South Dakota ranchers are digging out after a freak October blizzard. The storm was much worse than either forecast or imagined. Ranchers lost large portions of their livestock. Nearly four feet of snow … yes, feet … fell during a three day period earlier this month. South Dakota officials have claimed that at least 10,000 to 20,000 cows died during the blizzard. One rancher, according to the Associated Press, said he lost 96% of his herd due to the blizzard. He had both Angus and Limousin cattle.
South Dakota ranchers need help recovering from this devastating blizzard but they do not want blankets and non-perishables. They want, and need, pregnant cows to repopulate their herds.
The American Red Cross opened a shelter for stranded motorists and snowmobilers.

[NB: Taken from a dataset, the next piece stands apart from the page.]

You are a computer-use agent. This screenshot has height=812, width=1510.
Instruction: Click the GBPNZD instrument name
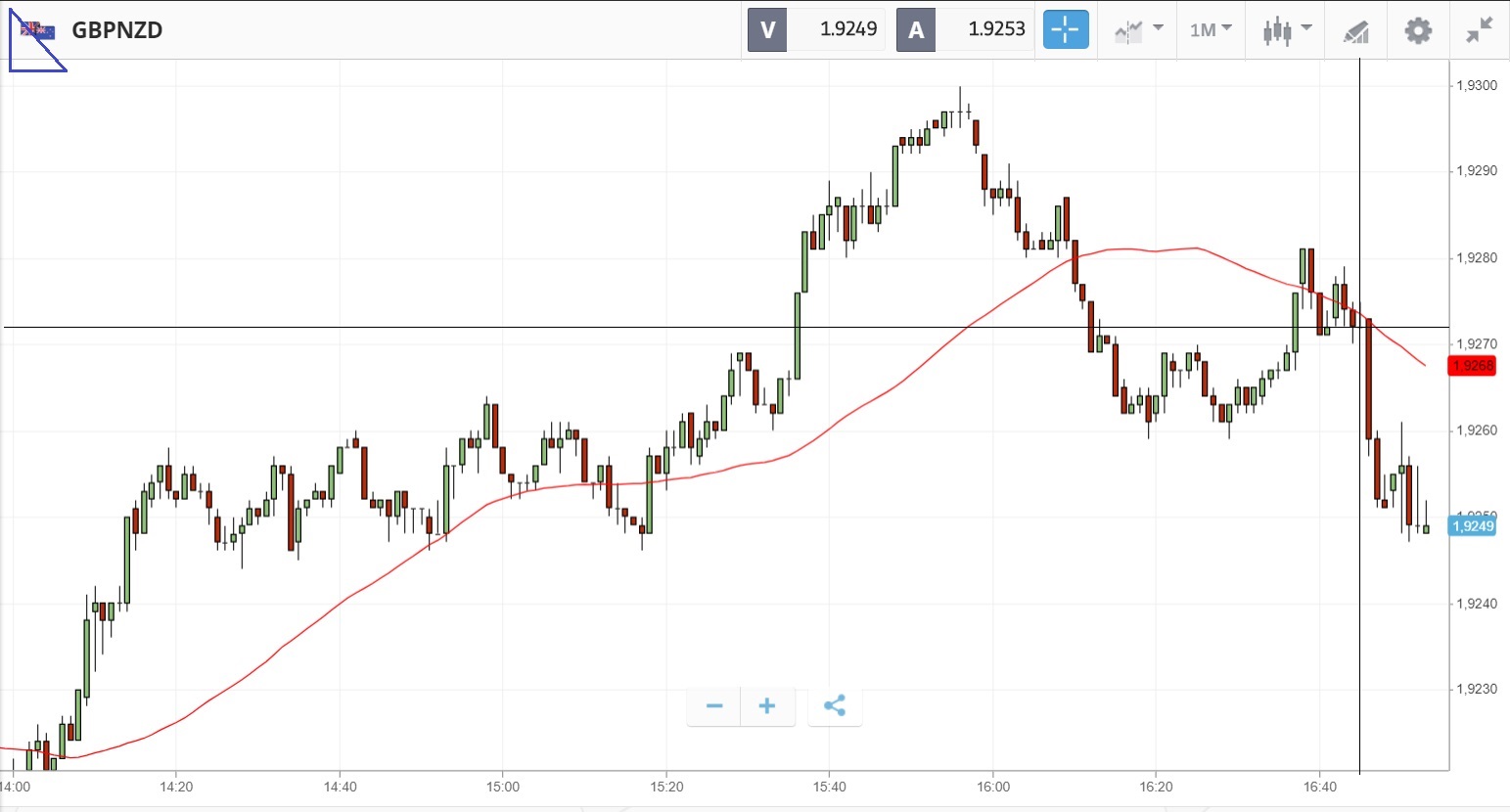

The government shutdown prevented federal aid. The Black Hills Area Community Foundation established the South Dakota Rancher Relief Fund to provide support and relief assistance to those in the agriculture industry impacted by the early October blizzard. The CHS Foundation, the nation's leading farmer-owned cooperative, announced that it will contribute $100,000 to the South Dakota Rancher Relief Fund.
Gov. Dennis Daugaard is encouraging South Dakotans to assist ranchers who have experienced losses in the recent blizzard by donating to the Rancher Relief Fund.
“Like our ancestors, we will persevere in the face of hardship by helping one another. Our ranchers need to know that they are not facing this alone,” said Gov. Daugaard.
"Ranchers across western South Dakota suffered significant loss of cattle, sheep and other livestock as a result of this storm, the vast majority of which is not covered by insurance or other programs," said William Nelson, president, CHS Foundation.
In addition to the contribution, CHS is working directly with its affected producer customers in the region to identify short- and long-term needs for feed and other assistance.
After any disaster comes the heart retching chore of cleaning up. When the tornadoes ripped through Moore, Oklahoma back in May, families were seen afterwards digging through rubble in search of family photos, documents and memorabilia. The ranchers’ cleanup is considerably different. These tough hard working men and women are inspecting their lands and counting their losses. They must clean up the numerous carcasses and do so in a timely manner.
The SD Animal Industry Board (SDAIB), in partnership with the SD Office of Emergency Management, has contracted with a rendering service to begin clearing carcasses from state highways, ditches and right-of-ways. State personnel will do their best to establish ownership of the animal carcasses by verifying brands, official identification, description and location as carcasses are removed from state roadways.
Although current conditions make carcass disposal difficult, it is urgent that decaying carcasses be disposed of in as timely a manner as possible to prevent health and safety issues. Carcasses may be burned, buried to a depth of four feet or disposed of by a licensed rendering plant. Carcass disposal guidelines may be found on the SDAIB website: http://aib.sd.gov.
The effect this disaster will have here in Lancaster on beef prices has not yet been realized. Local farmers bring their beef to the Lancaster Central Farmer's Market each week from throughout Lancaster County. The Market is open Tuesdays and Fridays from 6 a.m. to 4 p.m. and Saturdays from 6 a.m. to 2 p.m. It is located at 23 N Market Street.